Development of surrogates for determining whether or not a given tumor has a reasonable likelihood of responding to the regimen described here is a worthy goal. This phase I work has shown the feasibility of relatively simple analyses. A phase II study enrolling a greater number of individuals in whom MGMT, gene expression profiling or other assessments could be carried out is more likely to provide meaningful information about the value of such methods for predicting responsiveness to certain treatments. Ideally, a practitioner would be able to assess tumor tissue from an individual having undergone craniotomy for tumor debulking and BCNU wafer implantation and determine whether proceeding with treatment cycles of interferon alfa in one form or another would be beneficial.
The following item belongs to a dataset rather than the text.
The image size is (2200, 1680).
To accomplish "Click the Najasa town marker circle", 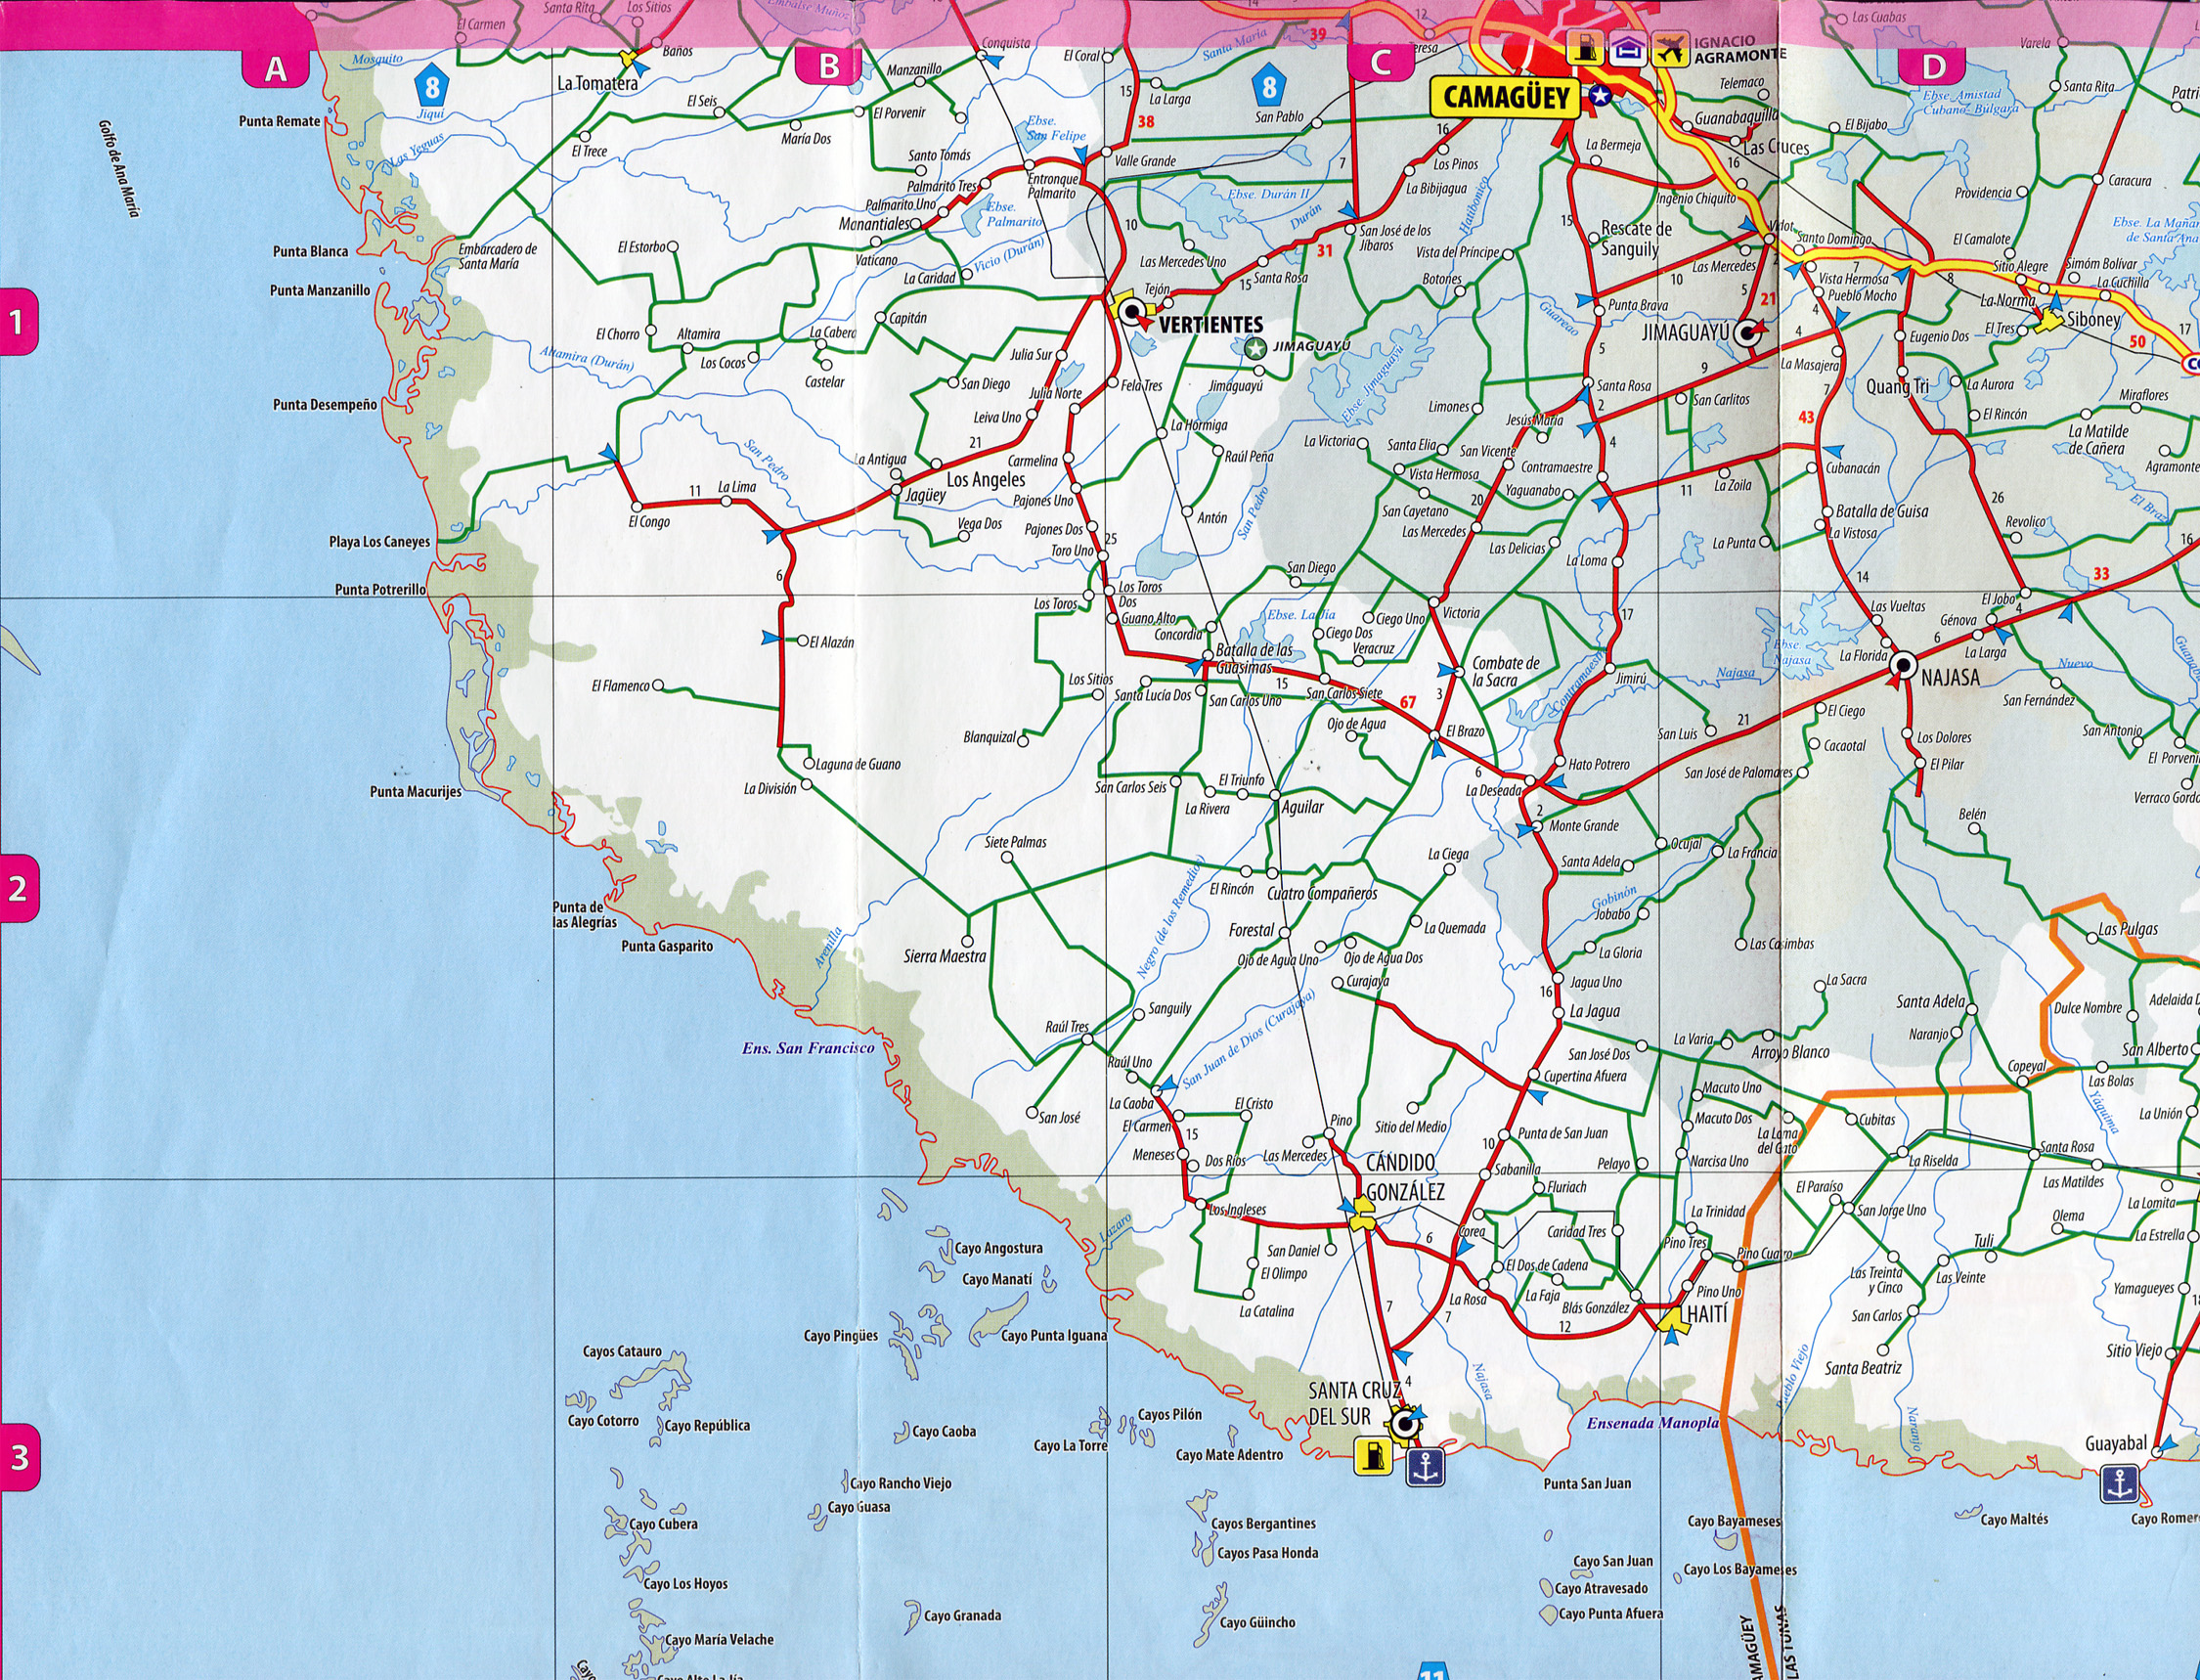I will pyautogui.click(x=1904, y=664).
The data here suggest the relative safety and potential value of this multimodal treatment with surgery, BCNU wafers, and IFNα2b in the setting of recurrent malignant glioma. The phase I nature of the work and the small number of patients preclude these data supporting the use of this treatment strategy outside of a treatment option or investigational context [29]. The mechanism of the benefit from such a combination remains to be determined. The proposed value of high local concentrations of BCNU [30] combined with the antiangiogenic or immunologic properties of IFNα2b [16] are all possibilities. Whether these properties have any synergistic or additive effects on tumor control cannot be determined with the data in hand.

In conclusion, the data reported here support further assessment of surgery, BCNU wafers, and IFNα2b for recurrent malignant glioma in a phase II study utilizing the maximum tolerated dose of 6 MU/m2. Alternatively, as the responses were seen at the dose of 3 MU/m2, it also would be reasonable to carry out a phase II study with this dose to decrease the likelihood of toxicity.